Pakistan: wymiana ognia na granicy z Indiami, nie było ofiar cywilnych

PAP |

publikacja 25.04.2025 17:38

Do wymiany ognia doszło w nocy z czwartku na piątek między posterunkami służb Indii i Pakistanu w spornym regionie Kaszmir, przy linii rozgraniczenia między tymi krajami. Nie było ofiar cywilnych - przekazał przedstawiciel władz pakistańskich, cytowany przez AFP.

"W nocy doszło do wymiany ognia między posterunkami w wąwozie Leepa, żaden ze strzałów nie był wymierzony w ludność cywilną" - przekazał przedstawiciel Syed Achfaq Gilani. Zaznaczył, że szkoły w regionie pozostają otwarte.

We wtorek w położonym w Himalajach Kaszmirze doszło do ataku terrorystycznego na turystów z Indii, zginęło w nim co najmniej 26 osób.

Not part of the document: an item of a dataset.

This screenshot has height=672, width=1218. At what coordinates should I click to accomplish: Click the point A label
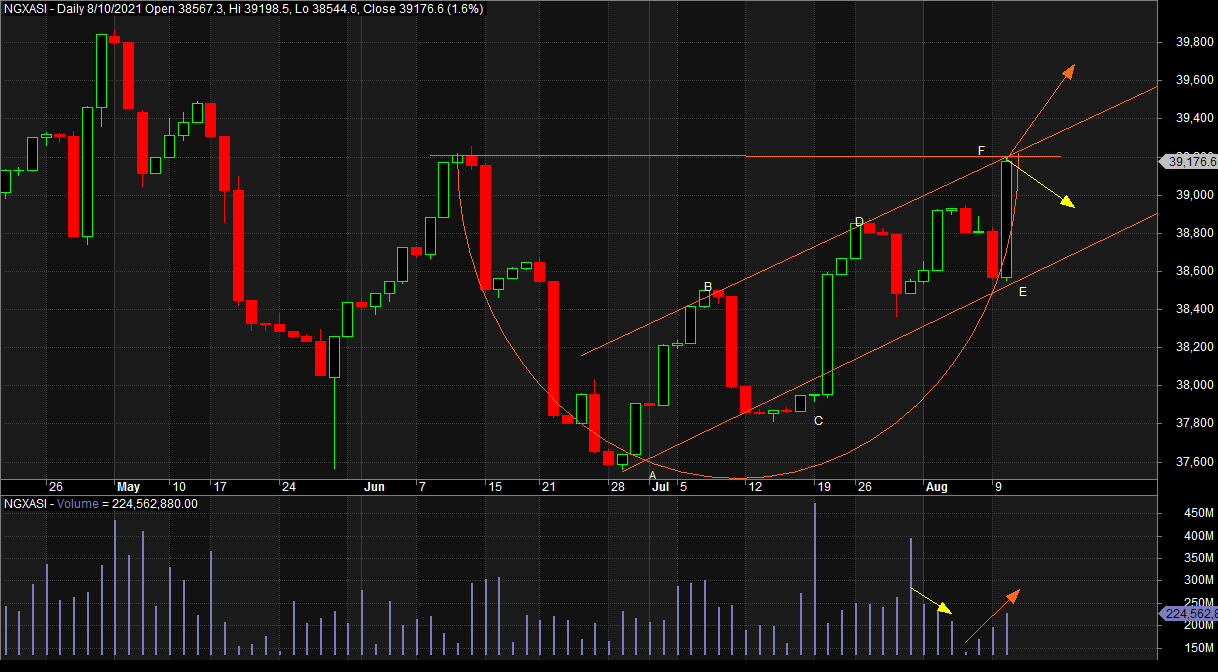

Był to najpoważniejszy atak na cywilów w Indiach od blisko 20 lat. W wyniku tej masakry relacje pomiędzy Pakistanem a Indiami są bardzo napięte, a obie strony oskarżają się o eskalację.

Do ataku przyznała się w mediach społecznościowych grupa rebeliancka Opór Kaszmiru.

Policja w indyjskim stanie Dżammu i Kaszmir opublikowała w czwartek nazwiska trzech podejrzanych o przeprowadzenie wtorkowego ataku. Dwaj z nich to Pakistańczycy - podano.

Region Himalajów, do którego w całości roszczą sobie pretensje zarówno Indie, jak i Pakistan, jest wstrząsany atakami przemocy od początku antyindyjskiej rebelii, która wybuchła w 1989 r. Od tej pory zginęły dziesiątki tysięcy ludzi, choć z czasem przemoc osłabła.

W ostatnich latach rzadko dochodziło w Kaszmirze do ataków na turystów. Poprzedni poważny zamach nastąpił w czerwcu ubiegłego roku. Zginęło wówczas dziewięć osób, a 33 zostały ranne. Bojownicy zaatakowali autobus przewożący hinduskich pielgrzymów. W rezultacie ostrzału pojazd spadł do głębokiego wąwozu.